=== Data for this task ===
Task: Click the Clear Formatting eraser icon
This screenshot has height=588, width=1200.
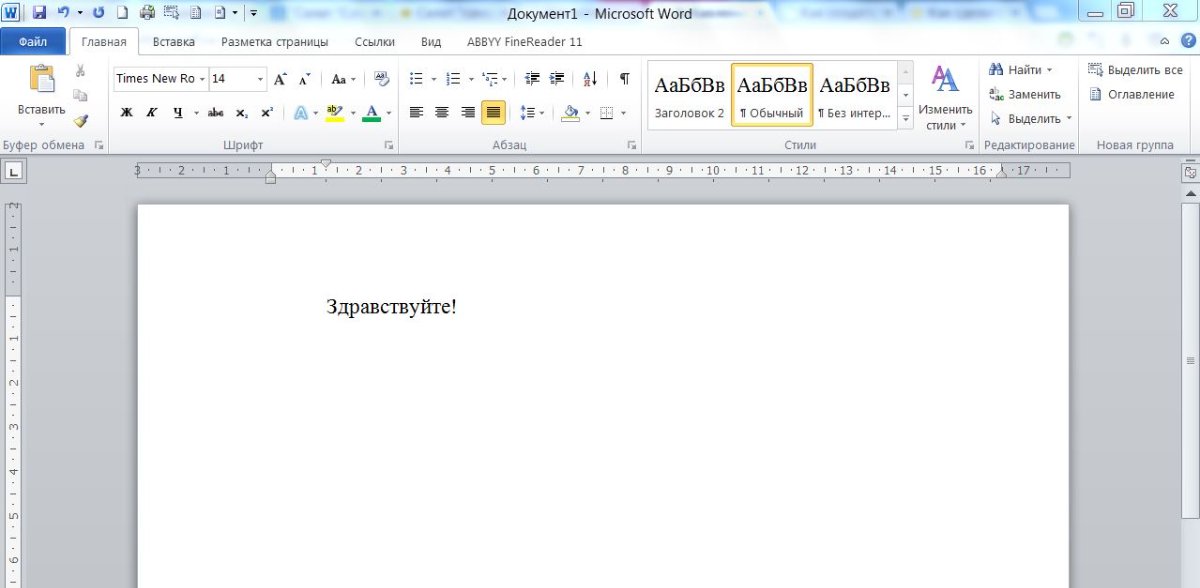Action: pyautogui.click(x=381, y=79)
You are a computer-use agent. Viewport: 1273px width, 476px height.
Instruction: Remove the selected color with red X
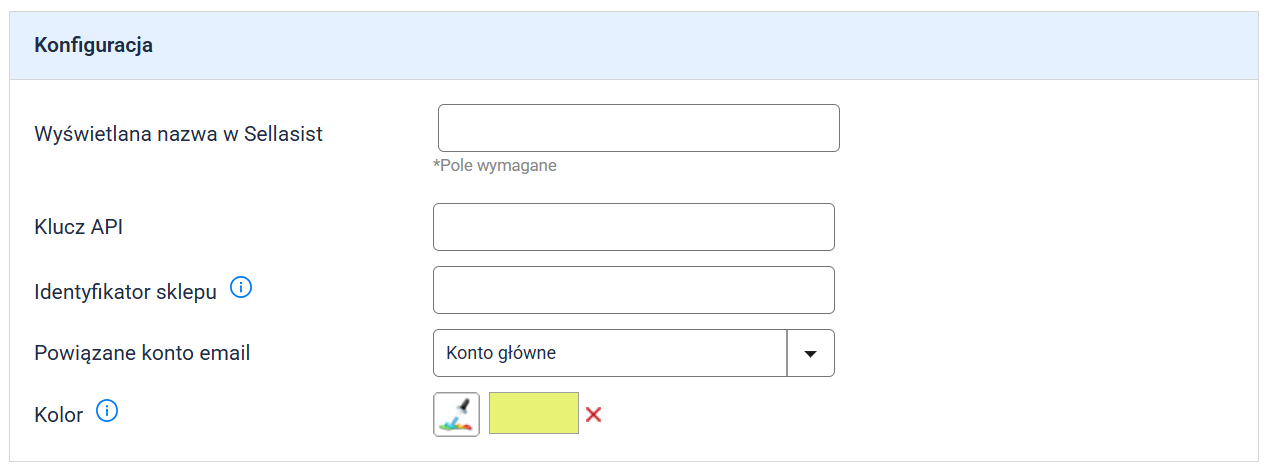pyautogui.click(x=593, y=414)
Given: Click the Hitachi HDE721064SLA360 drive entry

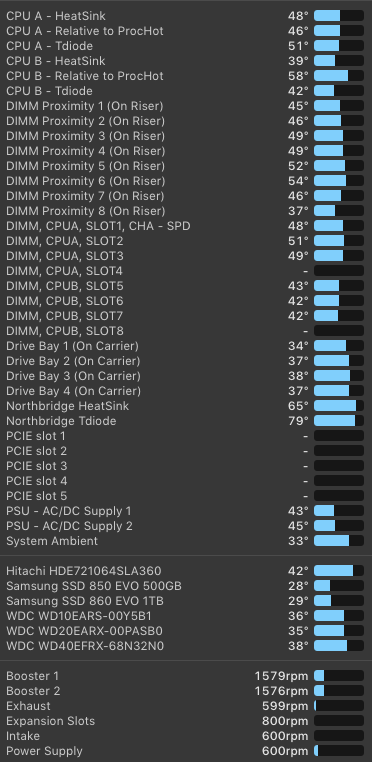Looking at the screenshot, I should tap(186, 571).
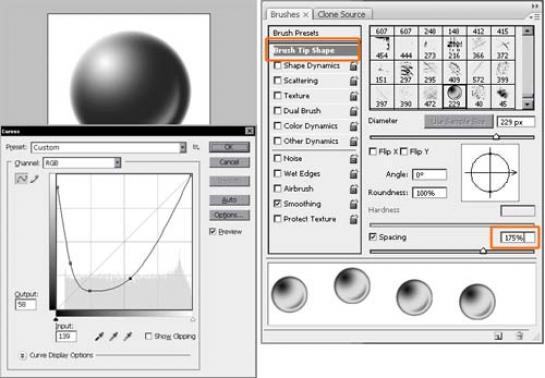Image resolution: width=545 pixels, height=378 pixels.
Task: Click the Shape Dynamics lock icon
Action: [353, 66]
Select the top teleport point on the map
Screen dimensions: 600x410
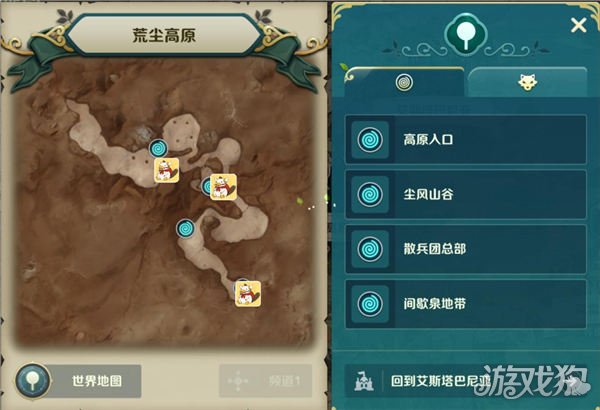(158, 148)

=== Aim of the task ===
From the line containing "Given: Click the" down to the final line of the material above, reproduce each line exactly and include no images.

=== Final answer ===
Given: Click the Hitachi HDE721064SLA360 drive entry

Looking at the screenshot, I should tap(186, 571).
Image resolution: width=545 pixels, height=378 pixels.
Task: Click the Shape Dynamics lock icon
Action: [353, 66]
Select the top teleport point on the map
Screen dimensions: 600x410
(158, 148)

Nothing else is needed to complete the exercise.